Caution: acetone and methanol should be stored in chemical resistant containers (i.e. glass bottles). The use of plastic-ware for storage can result in the extraction of contaminating plastic polymers into the solvent that will affect MS results.
Aliquot 1.2 mL sample into 1.5 mL microfuge tubes (unless a centrifuge capable of 15,000g for 15 mL tubes is available, in which case continue using the 15 mL tubes).
Precipitate labeled proteins for at least 4 hours at -80 °C, but overnight is recommended.
Centrifuge the samples at 14,000g in 4 °C for 10 min and carefully discard the supernatant.
Add 1 mL of ice-cold methanol to each tube (or 5 mL if 15 mL tube is used).
Note: Washing the acetone pellet with methanol prevents unwanted acetylation of the N-termini of tryptic peptides in case of any NaCNBH3 carry-over.

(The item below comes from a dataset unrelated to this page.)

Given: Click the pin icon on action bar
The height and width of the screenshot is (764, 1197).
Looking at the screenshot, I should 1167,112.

Centrifuge the samples at 14,000g in 4 °C for 10 min and carefully discard the supernatant.
Repeat steps 7 and 8.
Air-dry the sample.
Note: Do not overdry the sample as it will be difficult to dissolve.
Resuspend samples 8 M GuHCl. For 1.5 mL it is recommended to start with 20 L and increase volume if required. Use the minimal volume required to completely resuspend the sample.

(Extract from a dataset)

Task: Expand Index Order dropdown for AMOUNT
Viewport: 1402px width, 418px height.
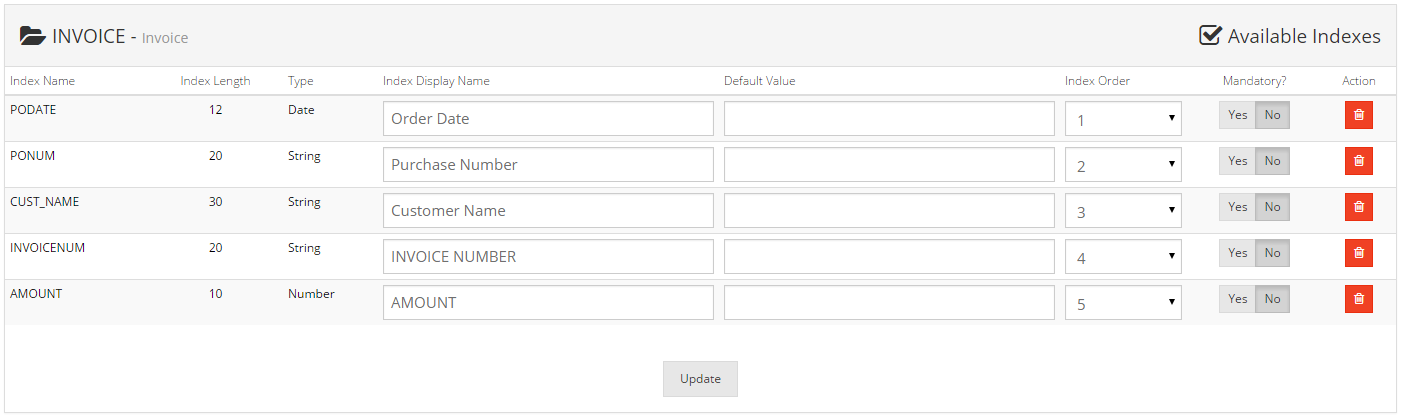Action: [1123, 302]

Add 9 volumes of 50 mM HEPES pH 8.0 to each tube (i.e. 180 μL if 20 μL of 8 M GuHCl was used) and combine resuspensions from all tubes. Following this the final concentration of GuHCl should not exceed 0.75 M, which is suitable for trypsin digestion. If another protease is used, the final GuHCl should be adjusted accordingly.

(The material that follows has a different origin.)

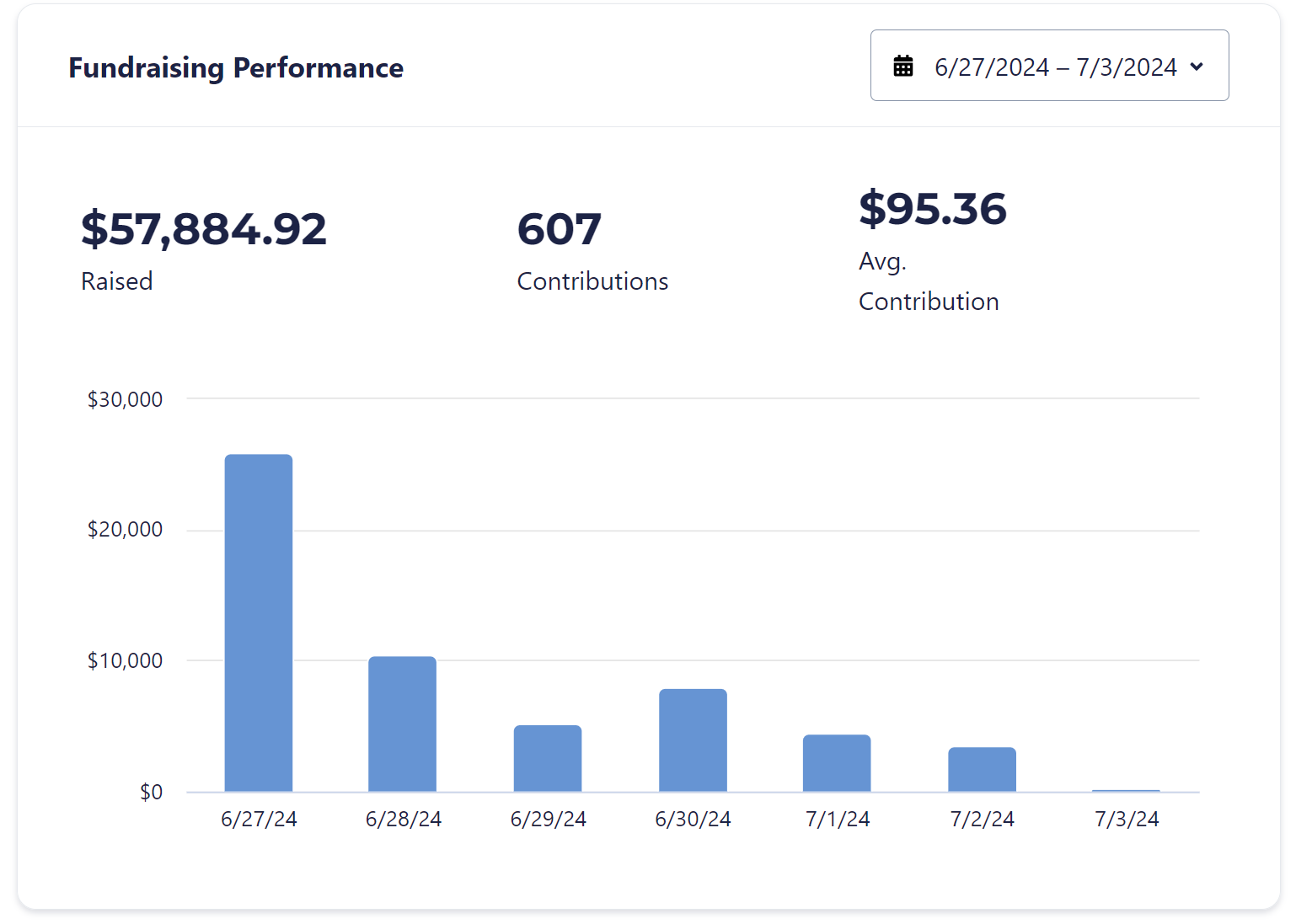Click the calendar icon in date picker
Screen dimensions: 1296x924
coord(903,66)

Keep a small aliquot (1% of total or 1 μL if testing by MALDI-TOF) for quality control and label "labeled samples after precipitation".
Time taken - 6 to 24 hours.
Check pH and if required adjust to pH 8.0 by adding small volumes of 1.0 N HCl or 1.0 N NaOH.
Add mass spectrometry grade trypsin to a final ratio of 1:50 protease/protein (i.e. 4 μg trypsin per 200 μg sample) and gently pipette up and down to mix sample.
Incubate overnight (18 h) at 37 °C.
Optional: add additional trypsin as in step 2 and incubate for an additional 4 hours at 37 °C to ensure complete digestion.
Keep a small aliquot for quality control and label it "labeled samples after digestion".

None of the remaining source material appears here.